*Exercise*.
Can you reproduce the lines of the listing below verbatim, from the line with "You are a computer-use agent. 1280x720" to the line with "This screenshot has height=812, width=1459.", including both of those lines?

*Task input*.
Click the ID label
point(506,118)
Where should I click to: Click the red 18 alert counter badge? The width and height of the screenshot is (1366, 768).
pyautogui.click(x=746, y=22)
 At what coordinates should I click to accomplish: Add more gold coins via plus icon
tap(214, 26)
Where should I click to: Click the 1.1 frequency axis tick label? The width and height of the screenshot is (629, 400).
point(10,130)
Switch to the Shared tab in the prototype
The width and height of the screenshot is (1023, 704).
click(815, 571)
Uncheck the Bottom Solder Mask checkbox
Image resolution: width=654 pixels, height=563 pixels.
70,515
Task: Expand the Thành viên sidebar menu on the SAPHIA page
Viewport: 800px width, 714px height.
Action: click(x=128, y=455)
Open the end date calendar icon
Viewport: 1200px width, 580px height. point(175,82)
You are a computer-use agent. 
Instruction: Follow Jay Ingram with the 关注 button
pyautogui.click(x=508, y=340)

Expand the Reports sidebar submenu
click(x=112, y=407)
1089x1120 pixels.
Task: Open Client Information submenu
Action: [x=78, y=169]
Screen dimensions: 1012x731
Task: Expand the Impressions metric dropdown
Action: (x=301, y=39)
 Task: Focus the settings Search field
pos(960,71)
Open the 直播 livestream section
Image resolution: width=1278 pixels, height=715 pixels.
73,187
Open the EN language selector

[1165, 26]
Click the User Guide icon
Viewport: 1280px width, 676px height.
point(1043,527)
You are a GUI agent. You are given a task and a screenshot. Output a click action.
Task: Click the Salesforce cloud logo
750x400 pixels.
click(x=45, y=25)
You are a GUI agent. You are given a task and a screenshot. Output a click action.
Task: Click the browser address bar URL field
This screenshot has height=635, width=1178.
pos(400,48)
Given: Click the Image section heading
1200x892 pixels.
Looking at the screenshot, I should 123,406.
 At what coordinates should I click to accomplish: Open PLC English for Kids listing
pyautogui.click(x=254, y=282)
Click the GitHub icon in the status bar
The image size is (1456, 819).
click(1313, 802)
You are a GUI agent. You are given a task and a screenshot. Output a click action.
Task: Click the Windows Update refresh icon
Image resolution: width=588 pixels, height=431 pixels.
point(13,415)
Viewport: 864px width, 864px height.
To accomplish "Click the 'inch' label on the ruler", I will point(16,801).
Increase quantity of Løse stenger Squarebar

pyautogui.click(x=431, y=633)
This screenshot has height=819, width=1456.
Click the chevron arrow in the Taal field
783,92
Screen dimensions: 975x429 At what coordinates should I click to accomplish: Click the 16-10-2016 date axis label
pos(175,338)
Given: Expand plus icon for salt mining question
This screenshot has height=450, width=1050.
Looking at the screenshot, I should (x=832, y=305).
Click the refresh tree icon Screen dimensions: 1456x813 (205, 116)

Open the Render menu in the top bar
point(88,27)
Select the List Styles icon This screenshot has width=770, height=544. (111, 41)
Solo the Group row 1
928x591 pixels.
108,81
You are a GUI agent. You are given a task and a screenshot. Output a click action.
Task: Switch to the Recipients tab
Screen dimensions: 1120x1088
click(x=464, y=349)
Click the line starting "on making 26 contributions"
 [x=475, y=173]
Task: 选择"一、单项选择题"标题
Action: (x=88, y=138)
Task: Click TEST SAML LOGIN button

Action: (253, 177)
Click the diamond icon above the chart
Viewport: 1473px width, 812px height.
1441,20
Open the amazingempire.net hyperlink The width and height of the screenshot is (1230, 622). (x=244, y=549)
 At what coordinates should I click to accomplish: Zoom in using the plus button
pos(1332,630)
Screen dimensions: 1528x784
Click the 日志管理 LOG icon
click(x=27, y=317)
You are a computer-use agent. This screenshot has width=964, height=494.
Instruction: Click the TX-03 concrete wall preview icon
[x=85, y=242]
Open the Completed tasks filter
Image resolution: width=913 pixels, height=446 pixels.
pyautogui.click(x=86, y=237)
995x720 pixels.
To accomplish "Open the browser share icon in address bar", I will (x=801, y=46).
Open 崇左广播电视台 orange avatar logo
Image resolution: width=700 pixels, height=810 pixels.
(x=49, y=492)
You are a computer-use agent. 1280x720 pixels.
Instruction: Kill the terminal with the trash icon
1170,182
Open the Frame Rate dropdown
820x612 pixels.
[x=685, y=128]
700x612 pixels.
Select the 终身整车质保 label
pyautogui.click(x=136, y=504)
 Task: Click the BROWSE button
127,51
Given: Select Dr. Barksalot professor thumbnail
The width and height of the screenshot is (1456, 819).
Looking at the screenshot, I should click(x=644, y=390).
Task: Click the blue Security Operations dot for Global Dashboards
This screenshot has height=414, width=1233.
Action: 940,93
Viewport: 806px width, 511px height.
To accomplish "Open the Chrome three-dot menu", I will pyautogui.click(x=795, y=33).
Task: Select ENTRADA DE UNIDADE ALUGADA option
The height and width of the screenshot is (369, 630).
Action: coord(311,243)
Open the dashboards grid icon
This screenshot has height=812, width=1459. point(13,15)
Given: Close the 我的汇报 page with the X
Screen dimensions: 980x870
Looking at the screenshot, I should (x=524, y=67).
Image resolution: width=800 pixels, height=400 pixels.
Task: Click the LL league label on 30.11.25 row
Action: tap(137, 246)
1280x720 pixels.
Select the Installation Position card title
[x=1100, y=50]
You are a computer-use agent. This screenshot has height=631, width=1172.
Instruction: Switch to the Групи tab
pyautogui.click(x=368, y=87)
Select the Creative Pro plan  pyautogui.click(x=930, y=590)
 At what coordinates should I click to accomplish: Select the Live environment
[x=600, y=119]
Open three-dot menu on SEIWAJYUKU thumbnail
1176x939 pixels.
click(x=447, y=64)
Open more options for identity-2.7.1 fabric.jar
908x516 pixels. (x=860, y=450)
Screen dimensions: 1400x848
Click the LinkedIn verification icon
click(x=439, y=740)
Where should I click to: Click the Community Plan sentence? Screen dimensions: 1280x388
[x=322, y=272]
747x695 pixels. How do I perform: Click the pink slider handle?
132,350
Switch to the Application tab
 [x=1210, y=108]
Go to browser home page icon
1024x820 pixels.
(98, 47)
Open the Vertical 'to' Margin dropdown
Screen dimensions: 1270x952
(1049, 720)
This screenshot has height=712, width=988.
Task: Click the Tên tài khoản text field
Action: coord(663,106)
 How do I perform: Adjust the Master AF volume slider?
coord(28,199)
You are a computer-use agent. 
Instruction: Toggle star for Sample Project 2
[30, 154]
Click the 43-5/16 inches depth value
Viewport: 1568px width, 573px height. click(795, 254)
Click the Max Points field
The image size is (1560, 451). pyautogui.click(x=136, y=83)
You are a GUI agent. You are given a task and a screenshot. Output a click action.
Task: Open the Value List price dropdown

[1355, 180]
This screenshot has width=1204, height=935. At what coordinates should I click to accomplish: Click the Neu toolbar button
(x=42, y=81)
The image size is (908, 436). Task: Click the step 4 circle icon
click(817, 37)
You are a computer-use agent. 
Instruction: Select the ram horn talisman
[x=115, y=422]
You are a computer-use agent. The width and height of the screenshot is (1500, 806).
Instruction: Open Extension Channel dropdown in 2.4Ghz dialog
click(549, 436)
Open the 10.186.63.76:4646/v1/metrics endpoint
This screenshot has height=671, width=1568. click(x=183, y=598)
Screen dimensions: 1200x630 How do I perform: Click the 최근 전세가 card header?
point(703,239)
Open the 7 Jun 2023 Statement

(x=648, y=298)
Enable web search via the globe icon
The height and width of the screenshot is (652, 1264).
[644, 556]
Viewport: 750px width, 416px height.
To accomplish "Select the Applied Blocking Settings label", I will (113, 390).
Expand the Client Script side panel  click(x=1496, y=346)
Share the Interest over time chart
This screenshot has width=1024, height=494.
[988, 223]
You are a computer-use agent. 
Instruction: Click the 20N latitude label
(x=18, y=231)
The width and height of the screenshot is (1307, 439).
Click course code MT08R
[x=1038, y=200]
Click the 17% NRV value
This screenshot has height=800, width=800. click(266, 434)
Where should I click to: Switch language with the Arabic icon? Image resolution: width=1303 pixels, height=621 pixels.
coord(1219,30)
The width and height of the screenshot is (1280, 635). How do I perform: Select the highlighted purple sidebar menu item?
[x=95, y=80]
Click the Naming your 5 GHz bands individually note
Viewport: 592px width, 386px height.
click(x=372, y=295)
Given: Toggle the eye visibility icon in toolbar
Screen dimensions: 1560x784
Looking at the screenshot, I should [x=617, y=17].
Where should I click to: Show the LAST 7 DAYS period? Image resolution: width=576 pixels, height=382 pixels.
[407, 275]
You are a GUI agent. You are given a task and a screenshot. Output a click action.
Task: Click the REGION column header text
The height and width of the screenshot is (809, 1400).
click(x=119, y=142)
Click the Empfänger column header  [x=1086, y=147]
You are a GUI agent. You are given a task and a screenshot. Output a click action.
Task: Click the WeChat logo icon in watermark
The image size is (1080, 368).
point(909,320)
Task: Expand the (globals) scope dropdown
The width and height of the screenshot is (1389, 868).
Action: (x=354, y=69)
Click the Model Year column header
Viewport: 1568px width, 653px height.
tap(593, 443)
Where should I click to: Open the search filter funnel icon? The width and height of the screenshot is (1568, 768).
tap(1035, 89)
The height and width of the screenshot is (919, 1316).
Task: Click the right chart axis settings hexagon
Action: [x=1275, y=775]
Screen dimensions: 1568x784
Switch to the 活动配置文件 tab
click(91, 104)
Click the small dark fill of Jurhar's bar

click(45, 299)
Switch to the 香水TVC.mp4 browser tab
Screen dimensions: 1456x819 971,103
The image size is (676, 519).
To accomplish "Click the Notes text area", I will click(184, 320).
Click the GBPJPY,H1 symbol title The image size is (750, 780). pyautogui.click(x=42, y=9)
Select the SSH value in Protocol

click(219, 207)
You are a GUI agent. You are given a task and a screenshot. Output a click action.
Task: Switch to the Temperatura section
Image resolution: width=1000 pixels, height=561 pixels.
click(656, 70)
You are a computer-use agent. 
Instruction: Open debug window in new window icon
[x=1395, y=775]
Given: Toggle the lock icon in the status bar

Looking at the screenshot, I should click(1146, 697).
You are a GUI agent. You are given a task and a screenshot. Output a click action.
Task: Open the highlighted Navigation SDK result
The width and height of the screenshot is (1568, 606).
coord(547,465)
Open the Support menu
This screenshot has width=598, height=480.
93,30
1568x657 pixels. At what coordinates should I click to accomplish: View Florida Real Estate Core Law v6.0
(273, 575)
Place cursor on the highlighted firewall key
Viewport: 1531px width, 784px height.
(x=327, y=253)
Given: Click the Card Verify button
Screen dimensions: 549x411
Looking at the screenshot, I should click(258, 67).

*The output*.
You are a computer-use agent. 1280x720 pixels.
Instruction: Kill the terminal with the trash icon
1170,182
Open the Frame Rate dropdown
820x612 pixels.
[x=685, y=128]
700x612 pixels.
Select the 终身整车质保 label
pyautogui.click(x=136, y=504)
 Task: Click the BROWSE button
127,51
Given: Select Dr. Barksalot professor thumbnail
The width and height of the screenshot is (1456, 819).
Looking at the screenshot, I should click(x=644, y=390).
Task: Click the blue Security Operations dot for Global Dashboards
This screenshot has height=414, width=1233.
Action: 940,93
Viewport: 806px width, 511px height.
To accomplish "Open the Chrome three-dot menu", I will pyautogui.click(x=795, y=33).
Task: Select ENTRADA DE UNIDADE ALUGADA option
The height and width of the screenshot is (369, 630).
Action: coord(311,243)
Open the dashboards grid icon
This screenshot has height=812, width=1459. point(13,15)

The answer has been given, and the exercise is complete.